Back in 2021 there was the "history leaking" bug where you could write a little JS code to access the devtools whose window shared the IndexedDB with the rest of all tabs (and cookies, and userdata etc).

If you take a look at the recent WebKit commits, it seems like there were a bunch of bugs related to the InjectedBundle, that's why I am assuming it might be a critical RCE that results in yet another use after free in the IndexedDB or related code.

Back when I forked off RetroKit as a WebKit fork, I also decided to reduce the attack surface in terms of what is shared across the web contexts. I decided to remove a lot of APIs that I thought were too unsafe, both in terms of tracking and exploitation. [3]

[1] https://googleprojectzero.github.io/0days-in-the-wild/0day-R...

[2] https://github.com/WebKit/WebKit/commits

(see also the other release versions, not only main branch)

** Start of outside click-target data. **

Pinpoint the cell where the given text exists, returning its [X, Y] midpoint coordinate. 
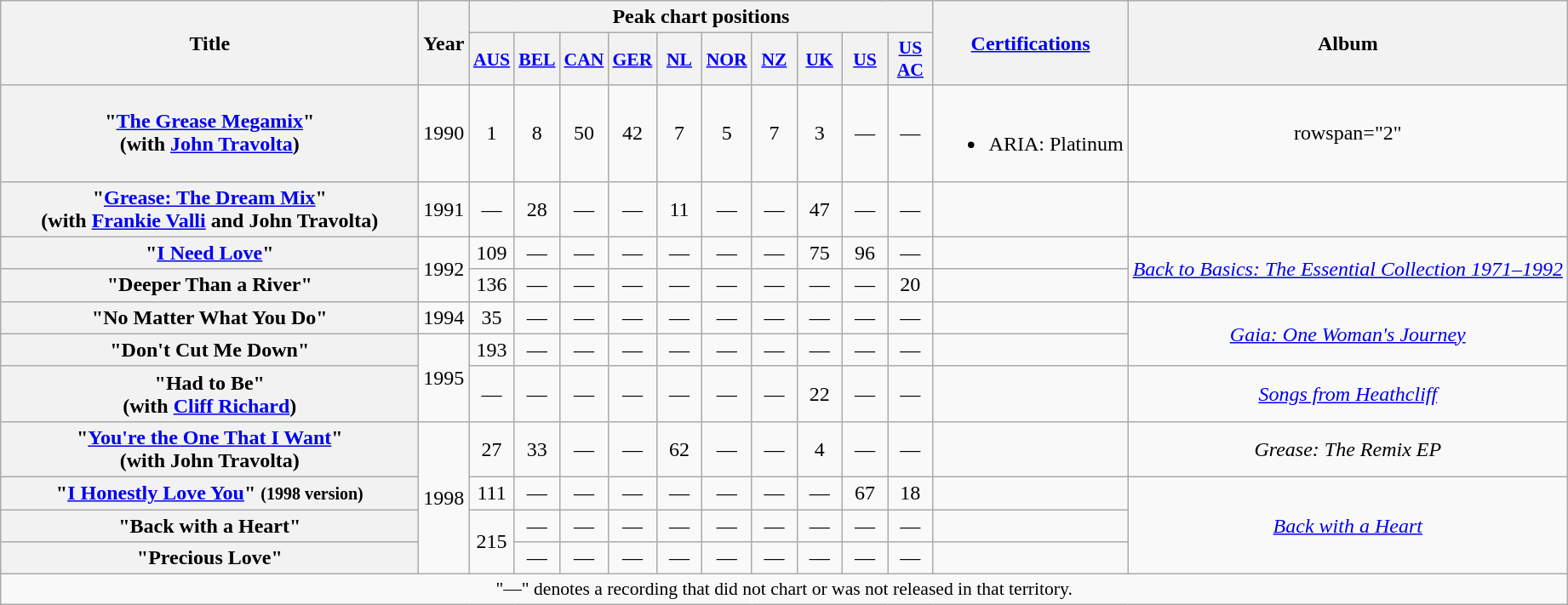
1990 [444, 133]
18 [911, 493]
4 [819, 449]
1992 [444, 269]
67 [865, 493]
28 [536, 209]
Gaia: One Woman's Journey [1348, 334]
1991 [444, 209]
62 [679, 449]
75 [819, 253]
"Grease: The Dream Mix"(with Frankie Valli and John Travolta) [209, 209]
GER [632, 60]
33 [536, 449]
136 [492, 285]
"You're the One That I Want" (with John Travolta) [209, 449]
NOR [727, 60]
22 [819, 393]
"No Matter What You Do" [209, 318]
"I Honestly Love You" (1998 version) [209, 493]
Title [209, 43]
"Had to Be"(with Cliff Richard) [209, 393]
35 [492, 318]
1994 [444, 318]
111 [492, 493]
Back with a Heart [1348, 525]
20 [911, 285]
47 [819, 209]
Certifications [1030, 43]
rowspan="2" [1348, 133]
CAN [584, 60]
ARIA: Platinum [1030, 133]
5 [727, 133]
"Precious Love" [209, 558]
US [865, 60]
USAC [911, 60]
"The Grease Megamix"(with John Travolta) [209, 133]
215 [492, 541]
Grease: The Remix EP [1348, 449]
"Don't Cut Me Down" [209, 350]
"Back with a Heart" [209, 525]
3 [819, 133]
1 [492, 133]
96 [865, 253]
Songs from Heathcliff [1348, 393]
Album [1348, 43]
27 [492, 449]
42 [632, 133]
11 [679, 209]
Back to Basics: The Essential Collection 1971–1992 [1348, 269]
UK [819, 60]
Year [444, 43]
109 [492, 253]
NZ [775, 60]
"—" denotes a recording that did not chart or was not released in that territory. [785, 590]
50 [584, 133]
BEL [536, 60]
"I Need Love" [209, 253]
"Deeper Than a River" [209, 285]
1995 [444, 378]
193 [492, 350]
1998 [444, 497]
8 [536, 133]
NL [679, 60]
AUS [492, 60]
Peak chart positions [701, 17]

[3] https://github.com/tholian-network/retrokit/blob/main/SECURI...


👤 racedude
It has to do with the parenthesis around the security response letter and how websites parsed it looking for the contents of said parenthesis. It went from expected values to just “a” with the initial security response update.

There’s only a certain subset of things a security response update can address and I don’t think they wanted to increase the version number just for this.


👤 legrande
A small mitigation: disable JS in Safari.